Your task =
Output the entries below unchanged, except for the pictures.

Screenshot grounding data
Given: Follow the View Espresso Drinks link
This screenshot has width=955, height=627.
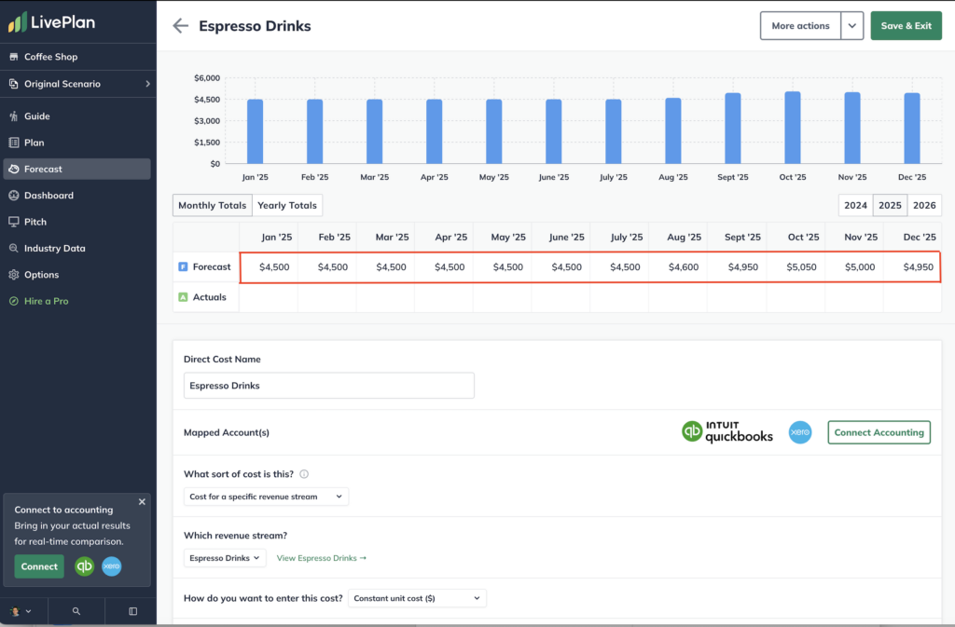Looking at the screenshot, I should (322, 558).
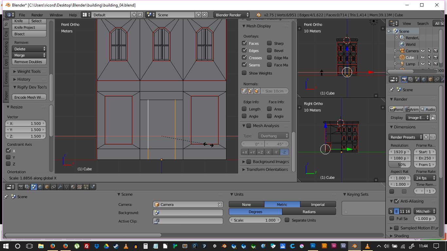Click the Lamp selectability cursor icon in outliner
The image size is (447, 251).
tap(429, 64)
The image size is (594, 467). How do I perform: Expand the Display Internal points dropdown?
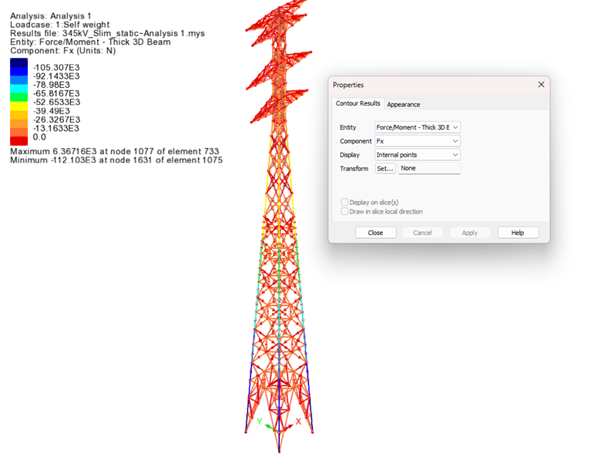417,155
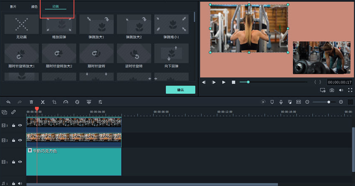Switch to the 影片 tab

(x=13, y=7)
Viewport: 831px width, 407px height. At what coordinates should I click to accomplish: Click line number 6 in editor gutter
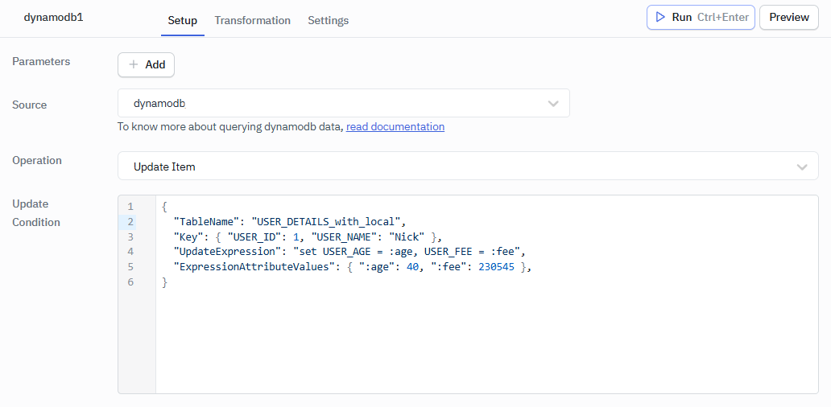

Answer section =
Given: Follow the View Espresso Drinks link
This screenshot has width=955, height=627.
Looking at the screenshot, I should (322, 558).
Click the Lamp selectability cursor icon in outliner
The image size is (447, 251).
tap(429, 64)
The image size is (594, 467). How do I perform: Expand the Display Internal points dropdown?
417,155
Switch to the 影片 tab

(x=13, y=7)
Viewport: 831px width, 407px height. At what coordinates should I click to accomplish: Click line number 6 in editor gutter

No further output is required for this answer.